Iza, la figlia, è una donna che non sa dare amore e non sa donare se stessa: sarebbe sbagliato dire che non prova sentimenti, ma spesso non è sufficiente provare qualcosa per farlo percepire a chi ci circonda; Iza, purtroppo, fa costantemente le scelte sbagliate: invece di “alimentare” la madre di ciò di cui necessita, inizia a soffocarne ogni più piccolo istinto legato al passato, trasformandola in una specie di (passatemi il termine) soprammobile senza scopo e senza ambizioni.

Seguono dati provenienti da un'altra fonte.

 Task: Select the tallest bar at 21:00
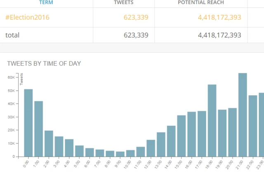click(243, 115)
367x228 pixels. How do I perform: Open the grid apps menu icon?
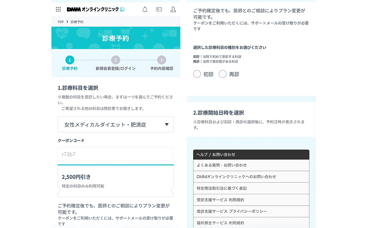(x=58, y=9)
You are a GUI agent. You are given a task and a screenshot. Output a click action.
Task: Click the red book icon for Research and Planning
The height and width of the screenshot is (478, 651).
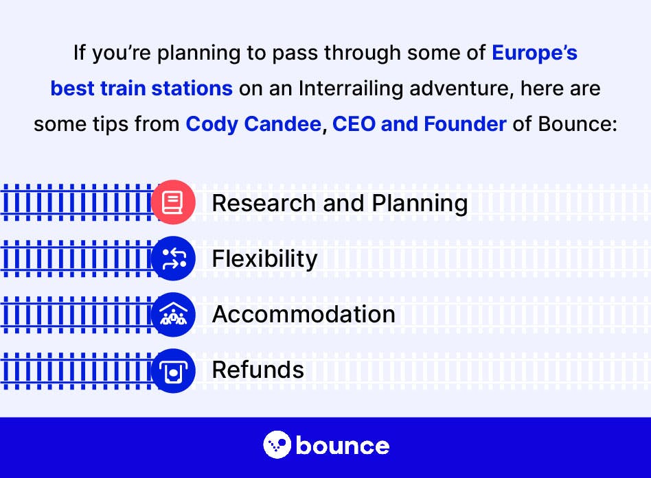[x=173, y=202]
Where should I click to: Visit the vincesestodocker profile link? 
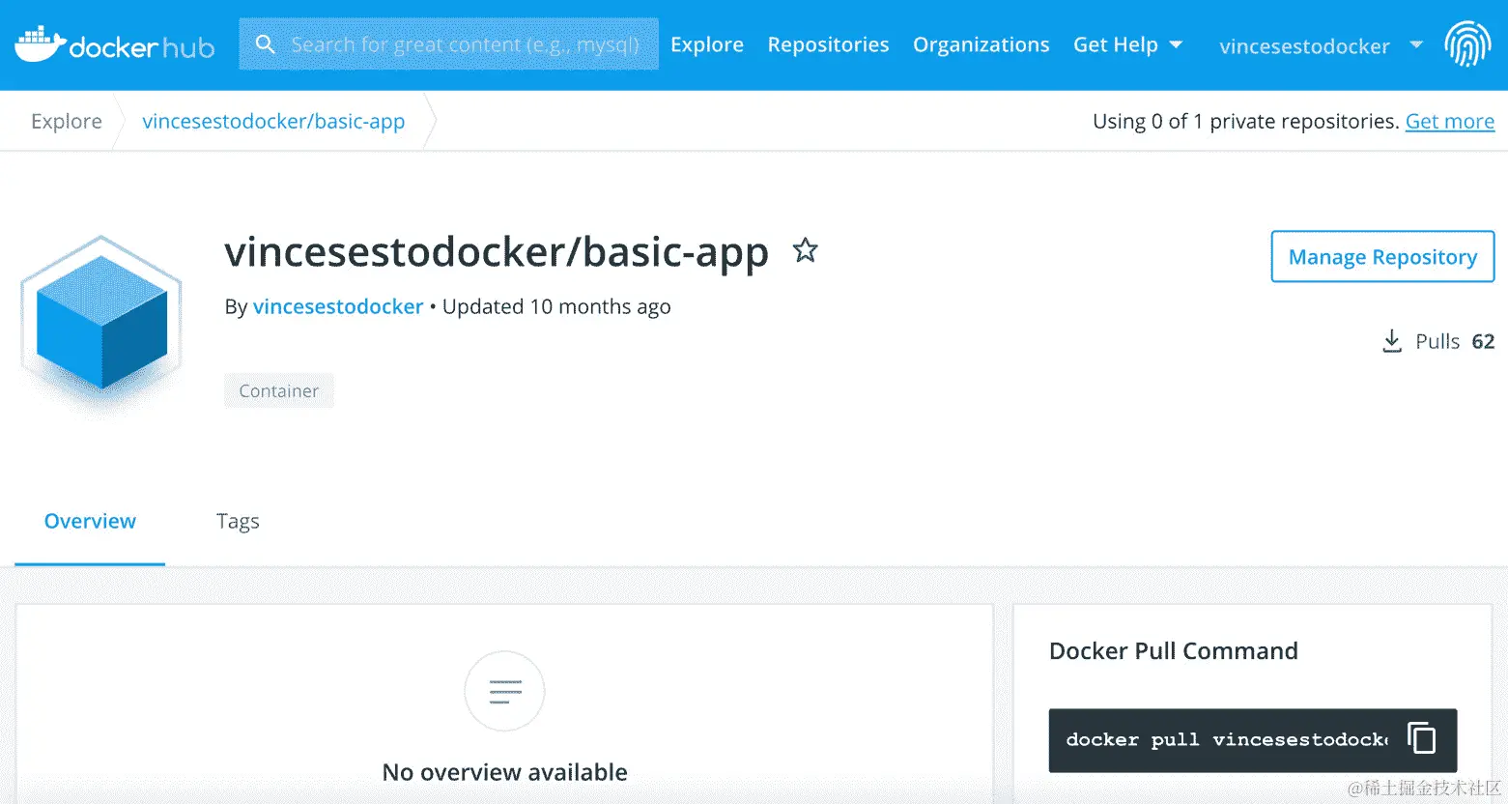[337, 306]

Certo, a discolpa della figlia possiamo dire che il suo desiderio sarebbe quello di proteggere la madre, di farla “riposare” dopo una vita di stenti, ma quel che non riesce a capire è che amare vuol dire anche dare ad una persona ciò di cui ha bisogno, non ciò che noi pensiamo sia giusto per lei: è l’assenza di empatia che uccide il rapporto tra madre e figlia e trasforma la madre nell’ombra di se stessa, fino a quando… ma ovviamente non voglio svelare il finale.
Da quel che ho scritto (e da quel che si legge in rete) Iza risulterebbe un personaggio puramente negativo: eppure non ritengo sia così; se la sua incapacità di comprendere la madre è ciò che soffoca il rapporto, non si può certo dire che la madre stessa, per quanto anziana e modesta, faccia nulla per liberarsi o per far capire alla figlia il suo dolore ed il suo malessere.

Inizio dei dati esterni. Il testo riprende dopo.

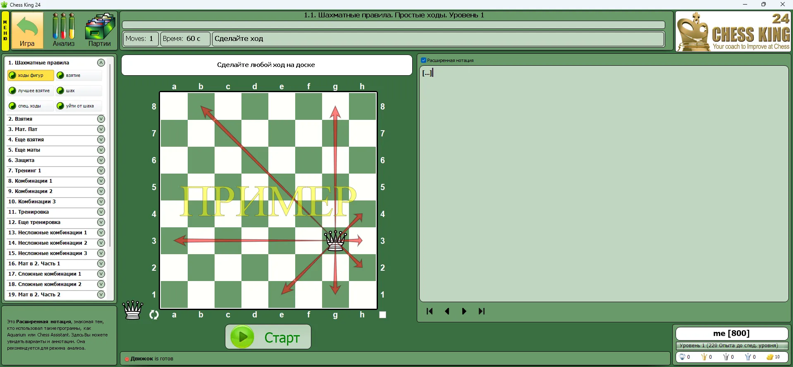Select the 'ходы фигур' lesson topic
The image size is (793, 367).
pos(31,75)
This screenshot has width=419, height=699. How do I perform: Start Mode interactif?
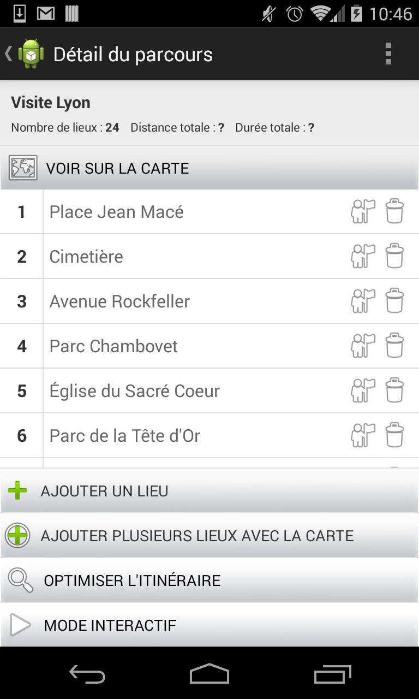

La figlia, certo, non ascolta e non percepisce, ma la madre non comunica, non ci prova neanche: sicuramente è l’anello debole del rapporto, non ci sono dubbi, ma ciò non toglie che avrebbe potuto e dovuto fare di più.
La narrazione è molto lieve, ma non risparmia alcun tipo di contraccolpo emotivo e di critica ad una società , quella ungherese di quegli anni, ancora troppo divisa tra il passato ed il futuro, tra una nuova generazione pronta a tagliare tutti i ponti col passato ed una vecchia incapace di staccarsi da qualunque cosa.
In tutto questo una sola persona potrebbe “rompere il cerchio”: Antal, ex-marito di Iza, che divorziò proprio quando si rese conto di ciò che davvero era e, soprattutto, di ciò che non era sua moglie e che non ha mai scisso il legame affettivo coi suoceri; Antal è l’unico che, reincontrata la suocera, riconosce i “segni” di ciò che sta succedendo e sarebbe pronto a fornire una via d’uscita, eppure dovrà scontrarsi col momento, con la superficialità , col destino.
Bello ed emozionante, sicuramente non leggero, ma non dubito che a questo punto mi procurerò “La porta”, il romanzo più famoso dell’autrice, per provare ad approfondirla.
Interessante, mi è venuta voglia di leggerlo.